I grew up in a religious community, studied 11 years in a Catholic school exclusively for girls. Basically, I knew who God was growing up. In high school, I would pass by the school's chapel everyday before entering our classroom. I did that everyday, except for those times when I'd arrive late for school.
After high school, I entered a non-sectarian school for my college in the year 2007. We seldom had masses or any religious activities aside from annual retreats. I found myself slowly fading away from God.
Then, in the year 2010, a life changing event happened to me. This certain event, which I wouldn't want to disclose, made me more and more religious. I'd pray fervently to God, visit St. Pio's Shrine, attend novenas and get the feeling of excitement every time I'm on my way to hear mass. Sometimes, I get surprised by how devoted I am/wanna be with my faith and my God.
I'm saying this just to give you an overview of my religious life/views. I love God and I will always be proud of this.
Getting back to my story, after I became more and more religious, I noticed something different happening to me. Each time I am inside the church, usually while singing the Lord's Prayer, I'd feel tightness, heaviness and tingling sensation in the left side of my chest. I never feel this elsewhere. I don't feel this when I run, exercise or do extraneous activities. I only feel this inside the church, usually during singing the Lord's Prayer.

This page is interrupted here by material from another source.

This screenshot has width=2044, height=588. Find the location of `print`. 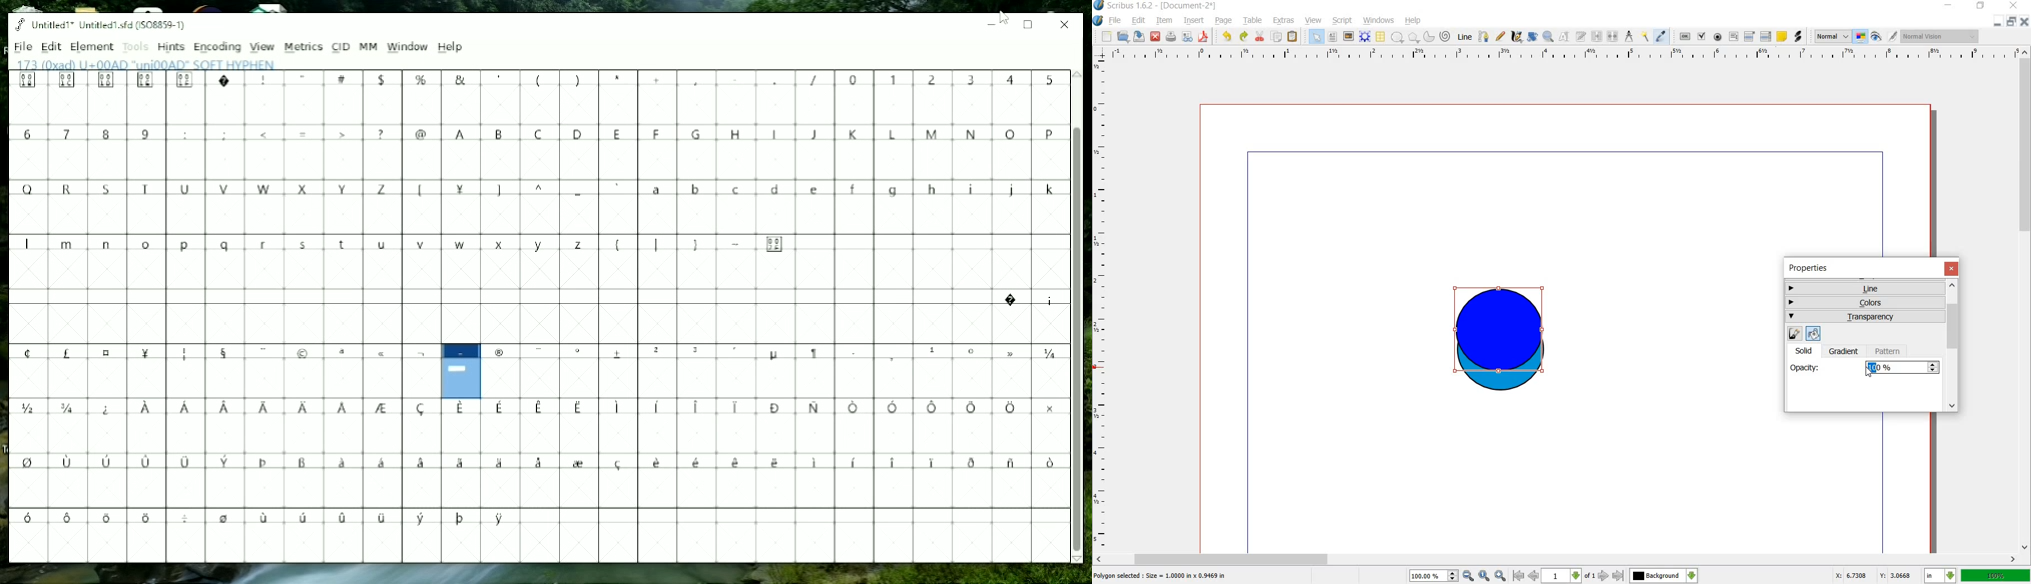

print is located at coordinates (1171, 37).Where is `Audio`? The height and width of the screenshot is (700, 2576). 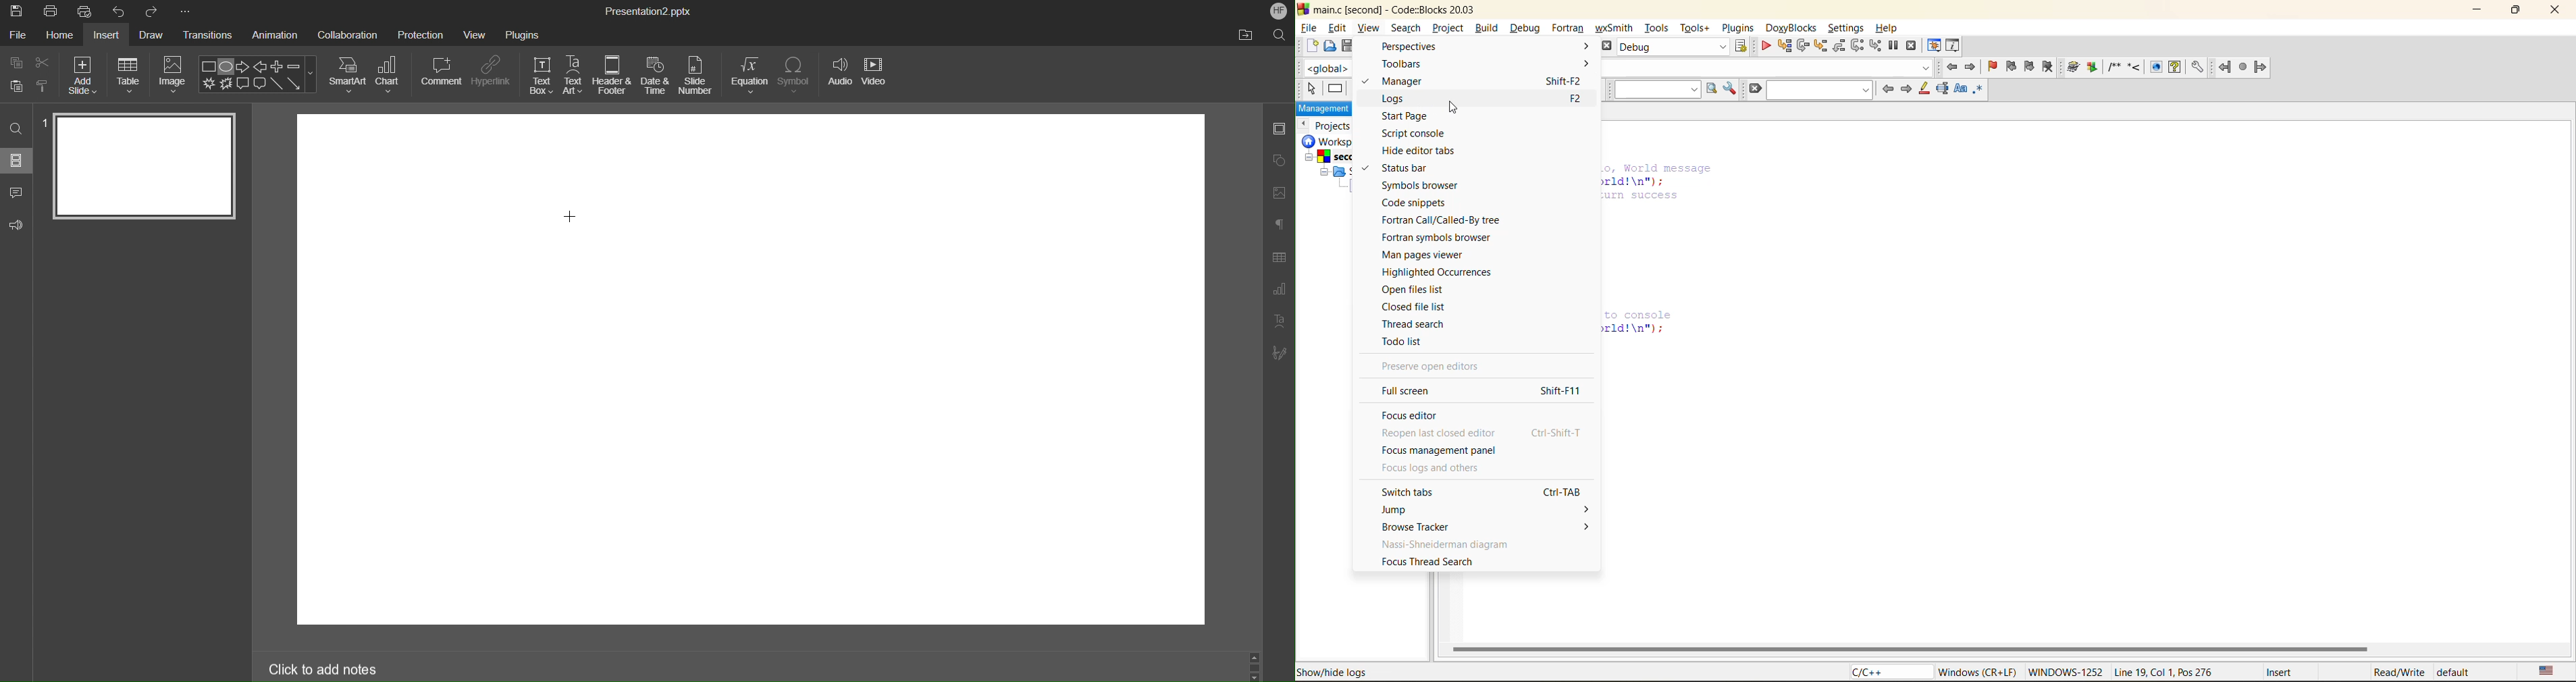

Just last week, while having Novena in St. Therese Child of Jesus, I felt the same tightness and heaviness in the left side of my chest. It lasted for 10 minutes with variation in severity.
Few weeks ago I had my ECG and it was all normal. I don't have any history of heart problem. And even if I do, why do I only feel this inside the church (with proper ventilation) and most usually during the Lord's Prayer?
I don't know exactly what's going on with me or if there's anyone out there with the same spiritual experience. Right now, for me, I see it as God's way of hugging my heart tightly, telling me that everything's going to be okay...
Anyone out there experiencing "The Lord's hug" too?